GPT-4V, Gemini, Claude, LLaVA, Qwen-VL. The leading models don't just process text anymore. They see images, interpret diagrams, analyze charts, and in some cases handle audio and video natively. For someone who spent years working in computer vision, this convergence feels like the most significant shift in the field since transformers replaced CNNs.

Multimodal model architecture: separate modality encoders feed into a unified transformer that reasons across text, vision, and audio simultaneously.

The State of Multimodal in 2024

GPT-4V demonstrated that a language model could reason about images with genuine understanding. Not just object detection or classification, but compositional reasoning: "explain why this meme is funny" or "what's wrong with this circuit diagram." That's a qualitative leap from anything CLIP offered when it first connected text and images.

Gemini launched with native multimodal capabilities, processing text, images, audio, and video within a single architecture. Google's bet is that separate models for separate modalities are a dead end, and I think they're right.

Open-source caught up fast. LLaVA showed that visual instruction tuning on top of open language models could produce competitive vision-language capabilities. Qwen-VL, CogVLM, and others followed. The gap between proprietary and open-source multimodal models narrowed dramatically through 2024.

Claude added vision. Anthropic's Claude gained image understanding capabilities, making it another strong contender in the multimodal space with a focus on reliability and nuance in visual reasoning.

What This Means for Applications

Use cases that were impossible two years ago are now straightforward.

Document understanding at scale. Upload a complex PDF with charts, tables, and figures, and get a coherent summary that integrates all modalities. Financial reports, medical records, engineering schematics. This used to require specialized OCR pipelines, layout detection, figure extraction, and text processing. Now a single model handles it.

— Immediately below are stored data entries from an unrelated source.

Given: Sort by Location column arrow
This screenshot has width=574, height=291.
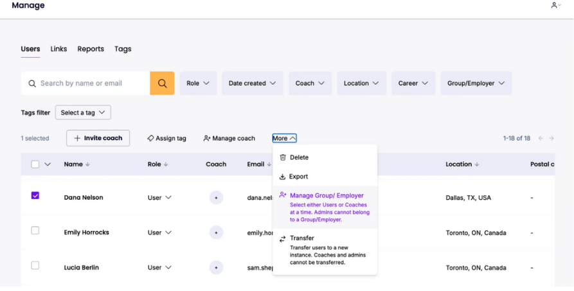Looking at the screenshot, I should pyautogui.click(x=477, y=164).
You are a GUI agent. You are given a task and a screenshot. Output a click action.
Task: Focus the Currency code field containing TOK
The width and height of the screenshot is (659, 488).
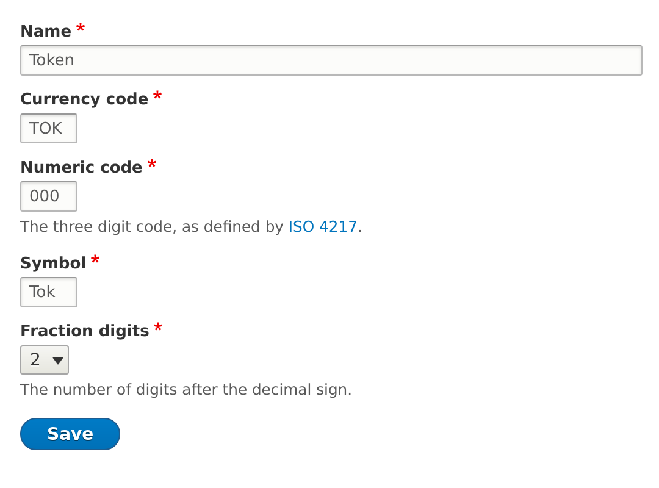[49, 128]
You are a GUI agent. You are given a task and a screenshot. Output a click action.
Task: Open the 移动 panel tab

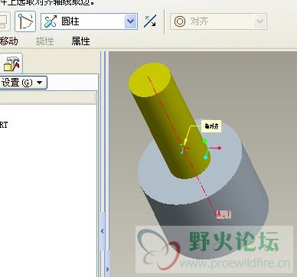(8, 41)
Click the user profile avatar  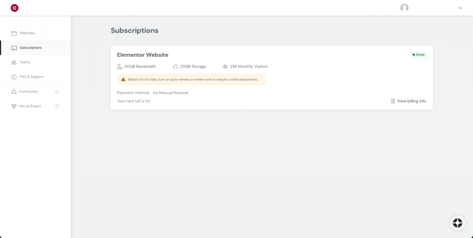click(404, 8)
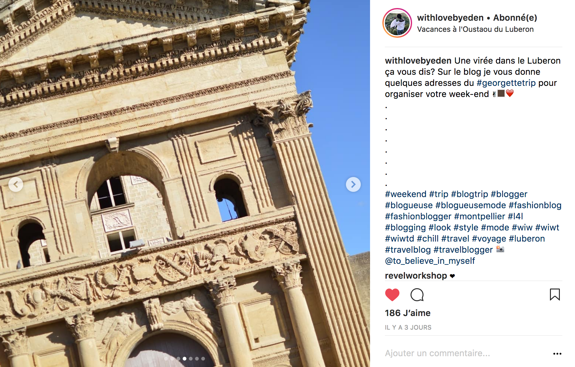Open location Vacances à l'Oustau du Luberon
Screen dimensions: 575x367
475,29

Visual question answering that actually works. Point a camera at a math problem, a broken appliance, a plant disease, and get a useful explanation. Not a label, not a bounding box, but actual reasoning about what's in the image and what to do about it.

Creative workflows transformed. Designers can iterate with AI that understands both their text descriptions and visual references simultaneously. The feedback loop between ideation and execution tightened considerably.

The CV Perspective

I've spent a significant portion of my career in computer vision. CNNs for super-resolution, object detection for industrial inspection, edge deployment of vision models. The field I trained in is being absorbed into something larger.

That's not a loss. It's a convergence. The techniques I learned, attention mechanisms, feature extraction, spatial reasoning, are now components of models that also understand language. The skills transfer directly. But the framing has shifted. "Computer vision" as a standalone discipline is merging with NLP and audio processing into a unified field of multimodal AI.

Vision Transformers started this convergence by proving that the same architecture could process both images and text. Multimodal foundation models completed it by training on all modalities simultaneously.

The Bigger Picture

We're moving toward unified foundation models that understand the world the way humans do: through multiple sensory channels processed together. Text, images, audio, video, and eventually other modalities like 3D and tactile data, all in one model.

The implications go beyond capability. It changes how we think about AI systems architecture. Instead of orchestrating five specialized models with a complex pipeline, you use one model that natively handles everything. That's simpler to build, easier to maintain, and often produces better results because the model can reason across modalities instead of stitching together separate analyses.

As I close out my MS and look at where the field is headed, this feels like the most consequential trend of 2024. Not because any single multimodal model is perfect, but because the direction is now irreversible. The future of AI is multimodal by default. The era of text-only models is already behind us.